**DOCUMENT PASSAGE:**

==================================================

I will give a better price to a client whose work is very repetitive (a spreasheet for an annual report, for example)and my TM does most of it for me. But that is my choice, not a given just because I have the proper equipment.
I prefer to follow the example of the doctors and lawyers out there: new equipment means better consistency, more efficiency, shorter turn around time which are reflected in my fees.
Gabe, you ask: "Have you found any creative and successful strategies to deal with unreasonable clients or to discourage your client from delaying payment due to you? How can translators best face the challenges posed by economic recession?"
I have a standard answer to unreasonable clients, "A prior engagement prevents me from meeting your deadline." I negotiate my terms with everyone else. And if I really cannot, due to deadline conflict, meet the requests of a good client, I refer them to a colleague in my professional network that meets their requirement.
I chose to become a freelancer so I could pick and choose who I would work for and what my work load was going to be. It took me some time, but I learned to say "No."
I guess whatever the business we are in, we will almost have clients and customers who are not willing to pay for the service we provide.
At the same time, I was shocked when one translator requested $200 per 1000 words for a 250000 word project, and because he was one of the very few sho translates into this language, and all asked for lots of money, my client couldn't afford to pay and I lost the project.
"I chose to become a freelancer so I could pick and choose who I would work for and what my work load was going to be. It took me some time, but I learned to say 'No.' "
I agree with Gio. I've worked on the agency end and some client's requests are far more than I can compensate for. I had a client request two translations (9,000-11,000 words per each language -- there were two). With pricing, this project, on the lower end would have cost our company $1080.00 per language and that's for a translator and proofreader. That does not even cover our agency cost. The client wanted to pay $1,000.00 total for the entire project.
I politely estimated what our cost would be and explained to the client that I could work to reduce the rate...ie eliminate proofreading etc..but I never heard back. I couldn't accept a job like that, our agency wouldn't have broken even. We would have been a loss.

==================================================

**SUPPLIED ENTRIES:**
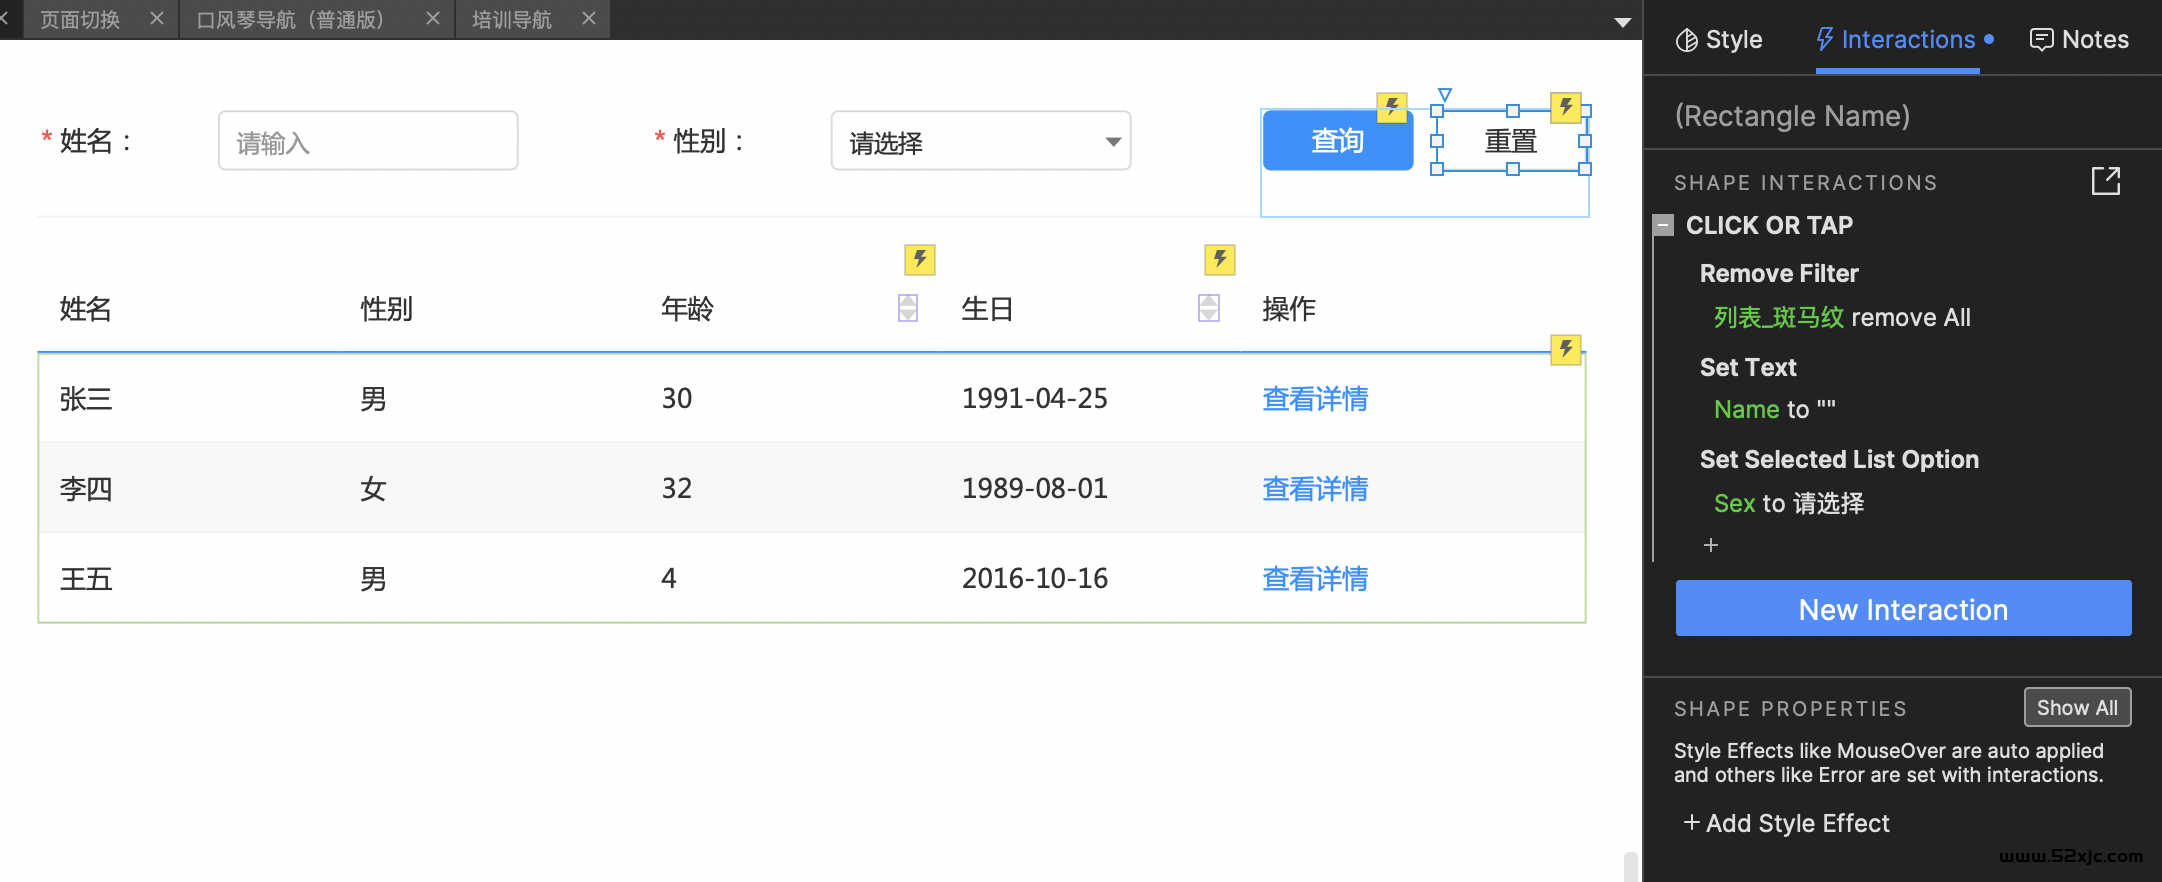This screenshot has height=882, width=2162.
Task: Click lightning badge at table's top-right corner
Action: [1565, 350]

==================================================

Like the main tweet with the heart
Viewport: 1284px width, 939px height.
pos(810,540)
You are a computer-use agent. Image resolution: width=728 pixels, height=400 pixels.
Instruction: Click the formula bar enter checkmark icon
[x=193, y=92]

==================================================

**WHAT IS ASKED:**
1/ List every dollar amount that appears in the translation pricing discussion.
2/ Retype the part of the translation pricing discussion starting with "I agree with" and going on through "been a loss.".
3/ In the translation pricing discussion, what standard answer does the writer give to unreasonable clients?

**RESPONSES TO THE EXERCISE:**
1/
$200
$1080.00
$1,000.00

2/
I agree with Gio. I've worked on the agency end and some client's requests are far more than I can compensate for. I had a client request two translations (9,000-11,000 words per each language -- there were two). With pricing, this project, on the lower end would have cost our company $1080.00 per language and that's for a translator and proofreader. That does not even cover our agency cost. The client wanted to pay $1,000.00 total for the entire project.
I politely estimated what our cost would be and explained to the client that I could work to reduce the rate...ie eliminate proofreading etc..but I never heard back. I couldn't accept a job like that, our agency wouldn't have broken even. We would have been a loss.

3/ "A prior engagement prevents me from meeting your deadline."